With $100 per barrel oil prices a very real possibility again this year despite the end of the summer driving season, there’s every reason to get excited by investing in oil and gas. Oil hit $100 before, in 2014, but the difference now is there are less than half the rigs producing compared to then. Add in relatively low service costs and the oil production economics are the best in years, according to many in the industry.

And it looks like it will stay that way for a long time. While politicians, drivers, and businesses around the world are hoping for a break in gas prices, some analysts expect oil will stay around $100 a barrel for some time. There’s a shortage of refinery capacity, exports of oil from Russia are low, and demand for oil has once again exceeded 100 million barrels a day, a level last seen in 2019, driven by demand from Europe and Asia.

Do high oil and gas prices mean more production?

It’s clear that closely held oil and gas producers see expensive (profitable) oil and gas to continue for a long time.

As a result, they’ve been spending more on production: capital spending budgets among independent producers are up 13% over a year ago, according to Cowen, a consulting firm. Many oil and gas producers, public and private, are aiming to boost their outputs over the near term and are doing so in leaner and more efficient ways with better exploration technology and more efficient wells. To do so, many private players are looking to cash in on higher prices by boosting production with acquisitions because their internal drilling capacities and rig count might be insufficient.

══════

■ Written tasks
• a. Sum up the excerpt on oil and gas prices in two sentences.
• b. According to the excerpt on oil and gas prices, by how much have capital spending budgets among independent producers gone up?
The listing after this text is separate material and has no connection to it.

■ Dataset extract

══════

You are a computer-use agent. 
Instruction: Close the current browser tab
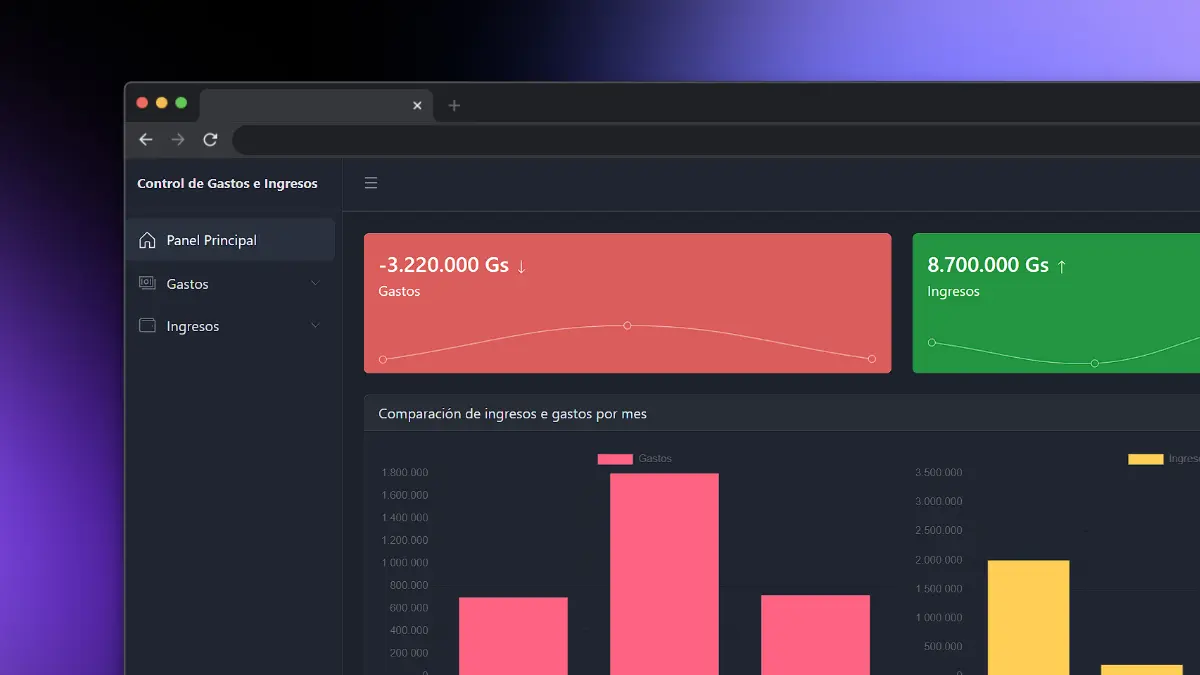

══════

■ Solved tasks
• a. Oil may reach $100 a barrel again and stay there for some time, with fewer rigs producing than in 2014, relatively low service costs, a shortage of refinery capacity, low Russian exports and demand above 100 million barrels a day. Expecting prices to stay high, producers are spending more to boost output, using better technology and more efficient wells, and many private players are turning to acquisitions.

• b. They are up 13% over a year ago, according to Cowen.